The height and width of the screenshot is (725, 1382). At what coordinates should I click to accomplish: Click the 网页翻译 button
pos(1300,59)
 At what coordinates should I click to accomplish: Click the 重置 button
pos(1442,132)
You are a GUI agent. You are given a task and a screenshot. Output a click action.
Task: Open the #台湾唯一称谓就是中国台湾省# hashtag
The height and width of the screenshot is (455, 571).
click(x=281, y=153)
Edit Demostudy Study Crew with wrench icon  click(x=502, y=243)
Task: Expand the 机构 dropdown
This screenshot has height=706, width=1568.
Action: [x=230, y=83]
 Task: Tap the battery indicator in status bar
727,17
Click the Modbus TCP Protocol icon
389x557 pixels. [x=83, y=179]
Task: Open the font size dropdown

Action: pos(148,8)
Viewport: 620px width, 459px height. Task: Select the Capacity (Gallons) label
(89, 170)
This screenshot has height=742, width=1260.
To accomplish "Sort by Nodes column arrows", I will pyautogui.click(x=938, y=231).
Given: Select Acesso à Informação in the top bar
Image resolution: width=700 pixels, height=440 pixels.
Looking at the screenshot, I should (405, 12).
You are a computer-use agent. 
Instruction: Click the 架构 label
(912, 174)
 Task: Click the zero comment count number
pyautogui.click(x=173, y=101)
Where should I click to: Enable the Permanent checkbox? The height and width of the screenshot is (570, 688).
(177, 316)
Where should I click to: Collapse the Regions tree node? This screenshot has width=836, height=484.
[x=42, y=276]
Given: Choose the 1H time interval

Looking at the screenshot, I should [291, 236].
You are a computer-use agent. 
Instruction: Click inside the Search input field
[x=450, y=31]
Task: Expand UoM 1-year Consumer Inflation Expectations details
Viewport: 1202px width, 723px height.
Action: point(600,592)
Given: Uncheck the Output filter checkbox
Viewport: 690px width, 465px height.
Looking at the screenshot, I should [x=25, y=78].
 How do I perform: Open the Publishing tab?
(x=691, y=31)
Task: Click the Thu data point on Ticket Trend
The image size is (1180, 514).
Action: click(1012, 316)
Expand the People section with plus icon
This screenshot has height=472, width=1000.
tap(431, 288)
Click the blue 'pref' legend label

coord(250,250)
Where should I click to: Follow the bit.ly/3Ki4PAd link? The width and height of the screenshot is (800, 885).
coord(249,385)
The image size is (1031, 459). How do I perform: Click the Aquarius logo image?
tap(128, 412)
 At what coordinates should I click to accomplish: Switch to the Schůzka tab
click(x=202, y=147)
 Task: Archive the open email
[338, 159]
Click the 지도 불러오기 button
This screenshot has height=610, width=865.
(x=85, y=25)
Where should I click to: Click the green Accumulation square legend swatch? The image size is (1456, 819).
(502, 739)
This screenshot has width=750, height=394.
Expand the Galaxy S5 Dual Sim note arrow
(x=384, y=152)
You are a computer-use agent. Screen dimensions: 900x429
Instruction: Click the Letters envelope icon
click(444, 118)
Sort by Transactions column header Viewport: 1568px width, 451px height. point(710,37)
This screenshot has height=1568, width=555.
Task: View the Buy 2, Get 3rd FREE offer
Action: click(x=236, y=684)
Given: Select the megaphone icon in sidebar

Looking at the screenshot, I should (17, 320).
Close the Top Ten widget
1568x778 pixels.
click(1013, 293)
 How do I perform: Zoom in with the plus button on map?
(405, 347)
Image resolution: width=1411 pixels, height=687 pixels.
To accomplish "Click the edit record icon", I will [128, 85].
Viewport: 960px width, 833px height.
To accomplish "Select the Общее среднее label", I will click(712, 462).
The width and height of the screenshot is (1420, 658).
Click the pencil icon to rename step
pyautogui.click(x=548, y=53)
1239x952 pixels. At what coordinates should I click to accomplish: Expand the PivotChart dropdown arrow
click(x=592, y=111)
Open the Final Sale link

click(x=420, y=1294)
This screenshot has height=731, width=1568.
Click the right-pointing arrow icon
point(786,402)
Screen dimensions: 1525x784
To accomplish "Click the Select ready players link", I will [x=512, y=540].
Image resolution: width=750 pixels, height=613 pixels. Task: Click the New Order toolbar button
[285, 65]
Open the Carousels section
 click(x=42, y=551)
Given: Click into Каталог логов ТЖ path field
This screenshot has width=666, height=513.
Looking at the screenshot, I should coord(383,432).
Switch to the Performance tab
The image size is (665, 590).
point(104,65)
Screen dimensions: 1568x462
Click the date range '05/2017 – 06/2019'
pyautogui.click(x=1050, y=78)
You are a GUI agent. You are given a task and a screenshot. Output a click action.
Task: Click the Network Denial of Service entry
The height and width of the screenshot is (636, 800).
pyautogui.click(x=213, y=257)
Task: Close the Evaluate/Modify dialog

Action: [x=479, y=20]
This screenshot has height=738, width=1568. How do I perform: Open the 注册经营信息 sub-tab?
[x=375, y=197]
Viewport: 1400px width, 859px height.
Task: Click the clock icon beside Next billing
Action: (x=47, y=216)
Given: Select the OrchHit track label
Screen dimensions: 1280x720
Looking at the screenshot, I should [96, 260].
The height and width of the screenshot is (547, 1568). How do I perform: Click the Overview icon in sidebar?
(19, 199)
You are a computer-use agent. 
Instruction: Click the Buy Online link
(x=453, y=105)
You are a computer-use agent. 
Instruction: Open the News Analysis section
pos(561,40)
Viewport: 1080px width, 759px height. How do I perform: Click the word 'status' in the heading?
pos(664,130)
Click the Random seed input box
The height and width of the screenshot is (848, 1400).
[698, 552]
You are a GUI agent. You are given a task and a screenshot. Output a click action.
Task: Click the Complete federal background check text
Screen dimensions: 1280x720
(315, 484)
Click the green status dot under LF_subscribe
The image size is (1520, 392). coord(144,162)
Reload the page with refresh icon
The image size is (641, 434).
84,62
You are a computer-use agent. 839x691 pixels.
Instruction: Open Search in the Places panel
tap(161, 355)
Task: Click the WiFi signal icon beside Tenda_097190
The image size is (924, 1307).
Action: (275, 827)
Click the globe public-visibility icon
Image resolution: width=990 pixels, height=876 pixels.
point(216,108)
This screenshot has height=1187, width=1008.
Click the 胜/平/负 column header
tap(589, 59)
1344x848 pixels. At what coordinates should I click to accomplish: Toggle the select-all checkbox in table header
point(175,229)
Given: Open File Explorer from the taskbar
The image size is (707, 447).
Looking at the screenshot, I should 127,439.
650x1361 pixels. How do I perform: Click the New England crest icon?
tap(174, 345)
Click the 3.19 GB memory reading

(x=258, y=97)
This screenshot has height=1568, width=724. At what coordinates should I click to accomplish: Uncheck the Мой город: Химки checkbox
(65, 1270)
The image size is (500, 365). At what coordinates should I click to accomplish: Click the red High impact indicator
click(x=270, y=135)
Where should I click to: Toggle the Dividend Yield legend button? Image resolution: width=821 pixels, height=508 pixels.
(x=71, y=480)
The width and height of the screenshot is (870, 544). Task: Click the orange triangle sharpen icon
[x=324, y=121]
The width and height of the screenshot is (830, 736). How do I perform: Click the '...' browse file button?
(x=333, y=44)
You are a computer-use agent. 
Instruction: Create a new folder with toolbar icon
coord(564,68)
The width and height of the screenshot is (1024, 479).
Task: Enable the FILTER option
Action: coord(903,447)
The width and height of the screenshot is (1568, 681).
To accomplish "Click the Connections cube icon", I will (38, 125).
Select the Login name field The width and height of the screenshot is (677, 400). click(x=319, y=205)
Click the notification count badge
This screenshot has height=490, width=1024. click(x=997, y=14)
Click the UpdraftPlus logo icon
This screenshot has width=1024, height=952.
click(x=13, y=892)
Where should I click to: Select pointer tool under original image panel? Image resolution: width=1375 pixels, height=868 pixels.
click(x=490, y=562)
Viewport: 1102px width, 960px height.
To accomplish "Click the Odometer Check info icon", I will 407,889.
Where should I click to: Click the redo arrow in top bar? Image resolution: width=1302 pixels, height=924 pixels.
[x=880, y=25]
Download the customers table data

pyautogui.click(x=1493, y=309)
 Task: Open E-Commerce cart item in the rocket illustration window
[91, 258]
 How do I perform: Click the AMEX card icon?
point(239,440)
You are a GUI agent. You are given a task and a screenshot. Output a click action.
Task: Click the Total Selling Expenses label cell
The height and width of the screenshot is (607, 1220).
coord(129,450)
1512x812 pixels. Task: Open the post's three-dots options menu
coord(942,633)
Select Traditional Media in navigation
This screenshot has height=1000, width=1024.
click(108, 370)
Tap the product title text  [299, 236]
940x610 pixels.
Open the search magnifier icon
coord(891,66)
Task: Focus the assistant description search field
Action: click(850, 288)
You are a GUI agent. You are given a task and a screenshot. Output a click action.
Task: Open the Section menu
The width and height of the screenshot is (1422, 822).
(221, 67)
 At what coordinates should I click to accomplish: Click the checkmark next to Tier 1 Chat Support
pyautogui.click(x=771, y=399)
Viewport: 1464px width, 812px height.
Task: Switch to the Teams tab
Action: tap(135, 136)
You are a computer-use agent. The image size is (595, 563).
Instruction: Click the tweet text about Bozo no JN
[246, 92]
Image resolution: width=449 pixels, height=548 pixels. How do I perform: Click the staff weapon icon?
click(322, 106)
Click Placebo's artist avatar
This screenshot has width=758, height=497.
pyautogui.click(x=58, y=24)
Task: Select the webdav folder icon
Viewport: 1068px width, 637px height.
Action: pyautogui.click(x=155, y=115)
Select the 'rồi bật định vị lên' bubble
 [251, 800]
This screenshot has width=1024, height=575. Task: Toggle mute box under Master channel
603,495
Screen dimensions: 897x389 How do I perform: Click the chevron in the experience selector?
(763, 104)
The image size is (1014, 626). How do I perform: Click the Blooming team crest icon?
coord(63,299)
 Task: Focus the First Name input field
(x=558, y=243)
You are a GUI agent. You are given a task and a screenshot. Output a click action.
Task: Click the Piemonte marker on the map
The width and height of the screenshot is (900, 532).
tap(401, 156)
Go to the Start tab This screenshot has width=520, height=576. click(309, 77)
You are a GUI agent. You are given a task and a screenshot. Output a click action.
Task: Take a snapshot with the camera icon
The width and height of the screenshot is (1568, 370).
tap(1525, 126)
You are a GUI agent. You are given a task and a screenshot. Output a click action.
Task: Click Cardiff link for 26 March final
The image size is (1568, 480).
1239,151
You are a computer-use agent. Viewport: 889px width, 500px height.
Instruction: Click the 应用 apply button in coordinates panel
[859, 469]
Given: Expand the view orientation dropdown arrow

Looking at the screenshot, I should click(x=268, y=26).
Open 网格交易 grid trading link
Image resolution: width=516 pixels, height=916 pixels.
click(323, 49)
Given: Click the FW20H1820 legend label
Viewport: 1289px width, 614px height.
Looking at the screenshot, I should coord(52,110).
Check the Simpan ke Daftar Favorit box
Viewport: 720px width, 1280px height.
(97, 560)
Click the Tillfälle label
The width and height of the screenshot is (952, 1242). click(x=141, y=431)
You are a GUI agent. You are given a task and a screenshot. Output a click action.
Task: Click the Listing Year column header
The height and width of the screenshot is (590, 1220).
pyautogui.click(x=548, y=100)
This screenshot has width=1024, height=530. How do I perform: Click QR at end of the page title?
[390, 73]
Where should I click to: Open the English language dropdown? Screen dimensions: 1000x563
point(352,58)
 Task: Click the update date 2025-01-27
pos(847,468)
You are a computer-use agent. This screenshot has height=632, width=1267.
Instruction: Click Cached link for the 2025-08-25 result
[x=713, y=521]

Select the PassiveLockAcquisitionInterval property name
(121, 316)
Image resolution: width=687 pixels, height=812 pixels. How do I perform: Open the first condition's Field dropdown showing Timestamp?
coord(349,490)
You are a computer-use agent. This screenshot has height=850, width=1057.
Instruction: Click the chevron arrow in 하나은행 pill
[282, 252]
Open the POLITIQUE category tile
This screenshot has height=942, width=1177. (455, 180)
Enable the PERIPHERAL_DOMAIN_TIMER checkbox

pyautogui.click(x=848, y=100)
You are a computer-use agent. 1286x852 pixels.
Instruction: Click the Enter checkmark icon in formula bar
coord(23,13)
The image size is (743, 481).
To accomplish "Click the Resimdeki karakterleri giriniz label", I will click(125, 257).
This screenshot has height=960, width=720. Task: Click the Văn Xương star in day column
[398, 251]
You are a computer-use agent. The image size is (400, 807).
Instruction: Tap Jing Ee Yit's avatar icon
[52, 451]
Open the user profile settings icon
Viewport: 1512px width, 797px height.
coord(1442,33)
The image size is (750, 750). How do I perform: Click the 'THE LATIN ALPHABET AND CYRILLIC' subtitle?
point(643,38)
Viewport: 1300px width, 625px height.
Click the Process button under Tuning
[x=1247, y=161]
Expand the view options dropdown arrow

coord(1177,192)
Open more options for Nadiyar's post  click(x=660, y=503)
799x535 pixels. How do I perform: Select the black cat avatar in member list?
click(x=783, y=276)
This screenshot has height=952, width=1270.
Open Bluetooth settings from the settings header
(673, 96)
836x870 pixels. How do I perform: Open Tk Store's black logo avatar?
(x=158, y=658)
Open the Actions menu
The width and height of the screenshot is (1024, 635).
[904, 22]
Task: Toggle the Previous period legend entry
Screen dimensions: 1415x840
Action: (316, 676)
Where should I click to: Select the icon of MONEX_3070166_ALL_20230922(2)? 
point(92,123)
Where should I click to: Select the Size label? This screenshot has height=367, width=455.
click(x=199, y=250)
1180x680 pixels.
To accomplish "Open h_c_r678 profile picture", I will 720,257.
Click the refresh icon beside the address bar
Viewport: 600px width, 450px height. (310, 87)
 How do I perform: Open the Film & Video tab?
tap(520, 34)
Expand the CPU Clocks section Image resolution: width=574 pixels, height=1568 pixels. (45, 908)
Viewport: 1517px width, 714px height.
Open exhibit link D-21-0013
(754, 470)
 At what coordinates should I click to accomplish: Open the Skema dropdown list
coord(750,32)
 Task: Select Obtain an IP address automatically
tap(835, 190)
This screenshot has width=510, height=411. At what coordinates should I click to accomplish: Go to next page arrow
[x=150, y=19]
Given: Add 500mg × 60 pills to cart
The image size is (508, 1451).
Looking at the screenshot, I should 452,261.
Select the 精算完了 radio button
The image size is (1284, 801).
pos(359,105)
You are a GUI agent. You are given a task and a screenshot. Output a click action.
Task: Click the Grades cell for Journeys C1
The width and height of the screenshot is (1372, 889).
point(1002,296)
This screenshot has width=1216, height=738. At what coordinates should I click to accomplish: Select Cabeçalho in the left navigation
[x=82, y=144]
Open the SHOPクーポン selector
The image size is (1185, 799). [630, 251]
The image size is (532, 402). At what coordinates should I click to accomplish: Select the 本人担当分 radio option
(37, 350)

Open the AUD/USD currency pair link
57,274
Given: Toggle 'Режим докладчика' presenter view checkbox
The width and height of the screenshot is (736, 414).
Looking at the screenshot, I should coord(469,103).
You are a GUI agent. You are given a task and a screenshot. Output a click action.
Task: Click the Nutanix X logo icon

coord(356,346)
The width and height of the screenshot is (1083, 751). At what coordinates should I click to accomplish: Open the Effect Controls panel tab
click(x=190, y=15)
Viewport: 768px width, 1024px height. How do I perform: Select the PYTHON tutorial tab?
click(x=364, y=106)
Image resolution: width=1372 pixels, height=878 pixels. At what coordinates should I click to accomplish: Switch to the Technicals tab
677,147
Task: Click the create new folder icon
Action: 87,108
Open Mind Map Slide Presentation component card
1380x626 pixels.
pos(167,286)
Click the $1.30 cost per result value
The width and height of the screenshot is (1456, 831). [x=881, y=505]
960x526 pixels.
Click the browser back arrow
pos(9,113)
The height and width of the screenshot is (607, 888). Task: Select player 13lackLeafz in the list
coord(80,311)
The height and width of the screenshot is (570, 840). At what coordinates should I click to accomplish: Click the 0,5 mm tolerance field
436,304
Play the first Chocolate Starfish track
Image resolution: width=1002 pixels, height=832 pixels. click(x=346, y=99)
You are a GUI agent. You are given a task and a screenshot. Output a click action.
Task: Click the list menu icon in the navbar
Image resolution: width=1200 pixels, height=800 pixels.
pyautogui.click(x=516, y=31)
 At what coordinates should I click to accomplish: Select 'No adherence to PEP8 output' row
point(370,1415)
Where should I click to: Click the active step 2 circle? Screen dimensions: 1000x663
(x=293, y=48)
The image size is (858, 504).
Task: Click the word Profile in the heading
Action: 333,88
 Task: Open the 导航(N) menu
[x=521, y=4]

◆ **Exercise description**:
Your answer should consist of the lines from the line with "Given: Click into Каталог логов ТЖ path field" to the line with "Screen dimensions: 1568x462" above, repeated exactly, both ends included.

◆ **Result below**:
Given: Click into Каталог логов ТЖ path field
This screenshot has width=666, height=513.
Looking at the screenshot, I should coord(383,432).
Switch to the Performance tab
The image size is (665, 590).
point(104,65)
Screen dimensions: 1568x462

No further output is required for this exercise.